Is the Nato summit going to precipitate the greatest crisis for the Western alliance since 1966? Senior figures in the British government fear it will, as I reveal in the magazine this week.

Trans-Atlantic relations are already at their lowest ebb in decades, as the US and the EU fight over trade. This­ summit will, as Fraser pointed out recently, give Trump the chance to open another front in this war. He’ll be able to berate — with some justification — Germany, and all but three of Nato’s EU members, for not spending the alliance minimum of two per cent of GDP on defence last year. He’ll be able to ask why the United States, which accounted for more than 70 per cent of Nato spending in 2017, should devote more resources to the defence of the continent of Europe than Europeans do.

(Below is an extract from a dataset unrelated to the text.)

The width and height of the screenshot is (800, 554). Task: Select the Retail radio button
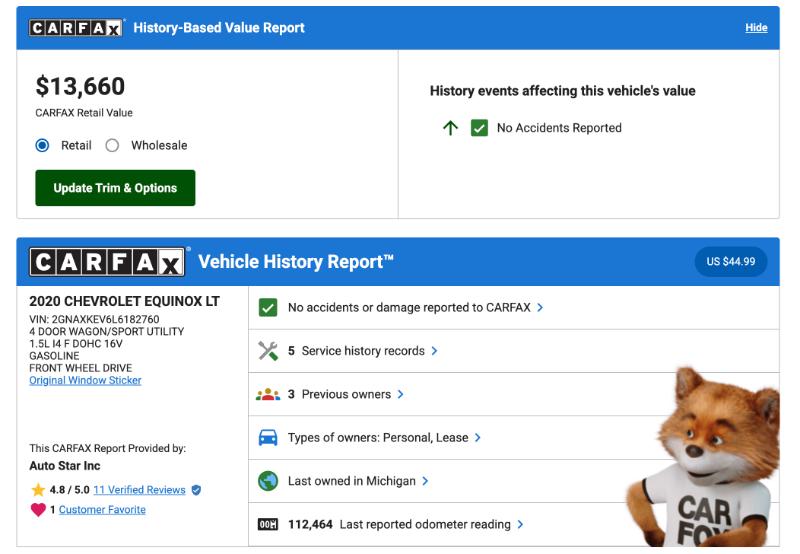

The success of May’s visit to Washington in 2017 was getting Trump to publicly commit to Nato. As she recently confided to the cabinet, however, in private he still complains that other countries are ‘not playing their part’.

Whitehall’s great fear is that at this meeting, Trump won’t be satisfied with simply upbraiding and denouncing the Europeans for being freeloaders. Rather, they fear that he’ll go further than that and imply that those countries that aren’t meeting the two per cent target can’t be certain that they’re still covered by the American security umbrella. This would be music to Vladimir Putin’s ears and create the most serious crisis for the western alliance since France withdrew from Nato in 1966.

Another worry of senior figures in government is what Trump might propose to promote détente with Russia. One frets that Trump might arrive at the summit and announce that he has secured peace in Europe through a deal with Putin that will see everyone pulling back their forces from the border between Nato and Russia.

May is going to be caught up in the maelstrom of whatever Trump says. For Trump flies straight from the Nato summit to Britain for a three-day visit. This will leave May walking a diplomatic tightrope, as she is asked repeatedly whether she agrees with what her guest said or not.